«Non una semplice cometa ma una realtà solida». L’ascesa della Sir nel racconto di Emanuele Prisco
«Da assessore ho avuto la fortuna di vivere in prima persona l’esplosione del fenomeno Sir». Inizia così il racconto di Emanuele Prisco, Sottosegretario di Stato ma con un passato nella carta stampata come collaboratore sportivo del Corriere dell’Umbria e soprattutto, assessore allo Sport del Comune di Perugia dal 2014 al 2018.
Prisco ha visto la Sir trasformarsi da squadra a vocazione prettamente umbra a colosso europeo. Una metamorfosi che agli albori era tutt’altro che scontata. I suoi ricordi partono da un aneddoto che fotografa perfettamente il clima iniziale: la prima storica finale di Champions League che la Sir disputò nell’annata 2017-2018: «Andai a vederla con Sirci, la Sir giocava la finalissima contro i russi dello Zenit Kazan, in cui militava un certo Wilfred León. Durante tutto il viaggio e per l’intera partita non ricevetti mezza telefonata dalle istituzioni. La percezione della città era ancora molto fredda, non c’era assolutamente quel trasporto nazional-popolare che avevamo vissuto, ad esempio, l’anno prima per lo spareggio del Perugia Calcio».
Proprio in quella finale, dove la Sir uscì sconfitta con un secco 3-0, scoccò la scintilla destinata a cambiare la storia. «Sirci rimase impressionato dalla prestazione devastante di León – ricorda Prisco – e decise semplicemente che lo avrebbe preso». È qui che emerge il tratto distintivo del presidente: «Al di là del suo carattere istrionico, Sirci è una persona estremamente intelligente. È un visionario per cui nulla è impossibile, capace di trovare opportunità laddove gli altri non vedono nulla. E come tutti i grandi imprenditori ha l’intuizione geniale che fa la differenza».

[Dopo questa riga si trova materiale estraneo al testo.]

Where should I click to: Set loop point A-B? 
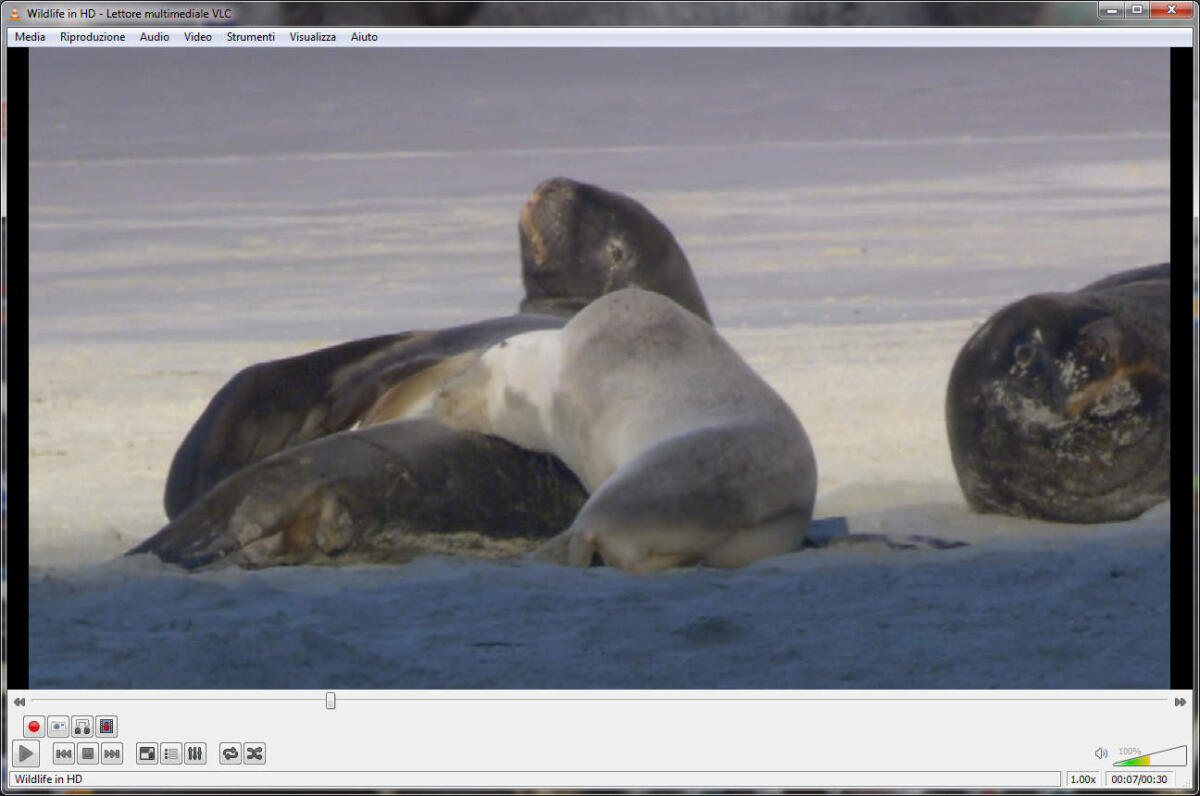point(81,727)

Costruire un fenomeno di massa nella Pallavolo, tuttavia, non è un’impresa semplice, specialmente in Italia dove pur essendo il secondo sport per tesserati, sconta ancora un divario enorme rispetto al Calcio. Emblematica fu la partnership con Conad: l’azienda scelse la Pallavolo perché le garantiva una visibilità capillare su tutto il territorio nazionale, ma la mossa non fu vista di buon grado dai tifosi del Perugia Calcio. «Sirci però è un vero uomo d’affari – spiega Prisco – e sa che per sorreggere una società ad alti livelli servono ingenti risorse esterne. La sua grande abilità è stata proprio questa: far innamorare gli imprenditori, creando pian piano un’osmosi totale con la città».

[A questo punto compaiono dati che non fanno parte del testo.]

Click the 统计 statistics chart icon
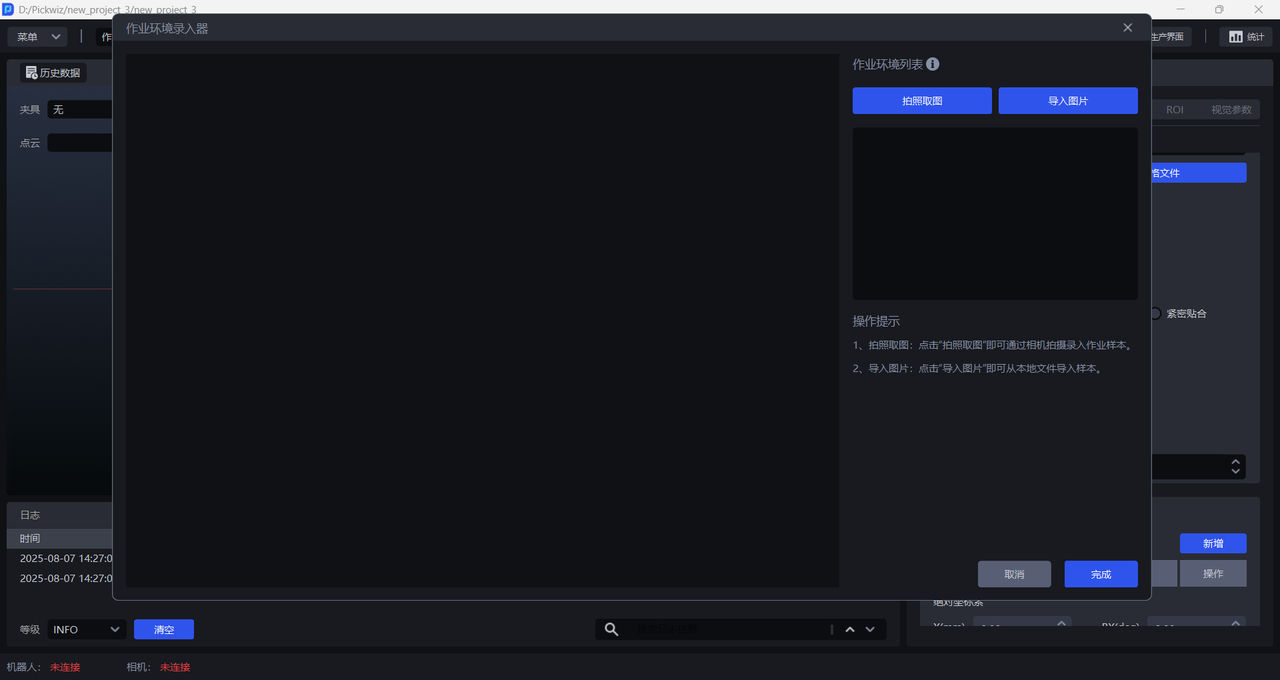The height and width of the screenshot is (680, 1280). [1245, 37]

Il vero capolavoro politico e sportivo si è però giocato sul fronte delle infrastrutture. Con il Comune sull’orlo del dissesto economico e pochissime risorse da investire, l’amministrazione aveva un compito arduo: migliorare gli impianti per tutti, tutelando sia le eccellenze che gli sport minori. Anche in questo caso, la determinazione del patron della Sir si è rivelata decisiva. Da un lato l’assoluto rifiuto di abbassare la competitività della rosa della squadra per finanziare i lavori; dall’altro la capacità di trovare sponde istituzionali. «Riuscì a convincere l’allora Presidente della Regione Catiuscia Marini a contribuire con il 50% delle risorse per rifare il palazzetto. Lui ne era convintissimo: “Chiudendo gli spicchi lo avremo sempre pieno”. E aveva ragione, anche se all’epoca gli uffici comunali erano un po’ scettici».

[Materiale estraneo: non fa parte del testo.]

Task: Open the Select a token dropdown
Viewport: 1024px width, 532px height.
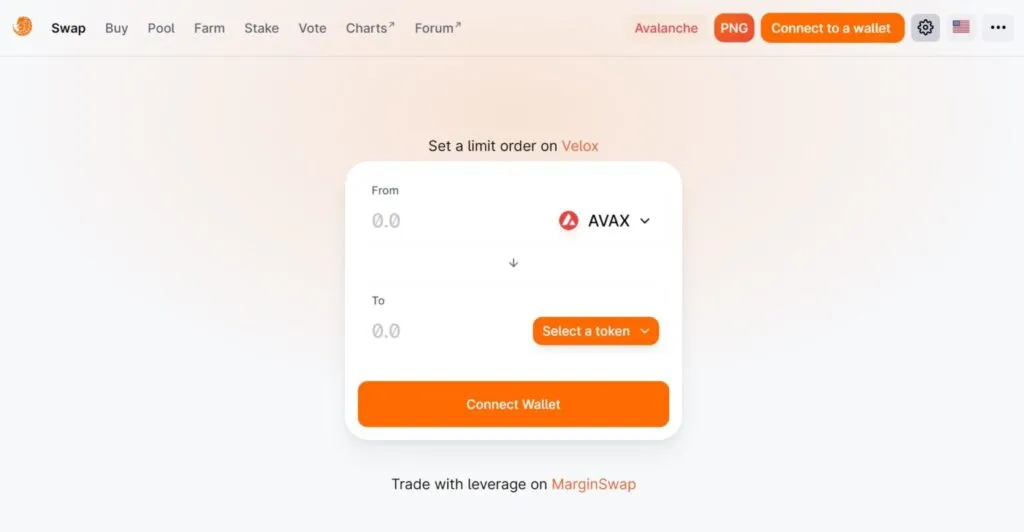Action: pyautogui.click(x=596, y=331)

Per Prisco aver partecipato a questa fase mantenendo il proprio rigore istituzionale senza “fare il tifoso” resta un motivo di grande orgoglio. Guardando a ciò che resta oggi di questa cavalcata pionieristica, la risposta è netta: «La cosa più bella è che non si tratta di una semplice cometa ma di una realtà solida, un modello imprenditoriale strutturato che ha preso spunto da grandi società del Basket come Venezia o Cantù. Il grande sogno di Sirci e il suo merito storico è aver creato qualcosa che non è una cometa destinata a spegnersi, ma un punto di riferimento europeo con una solida prospettiva futura».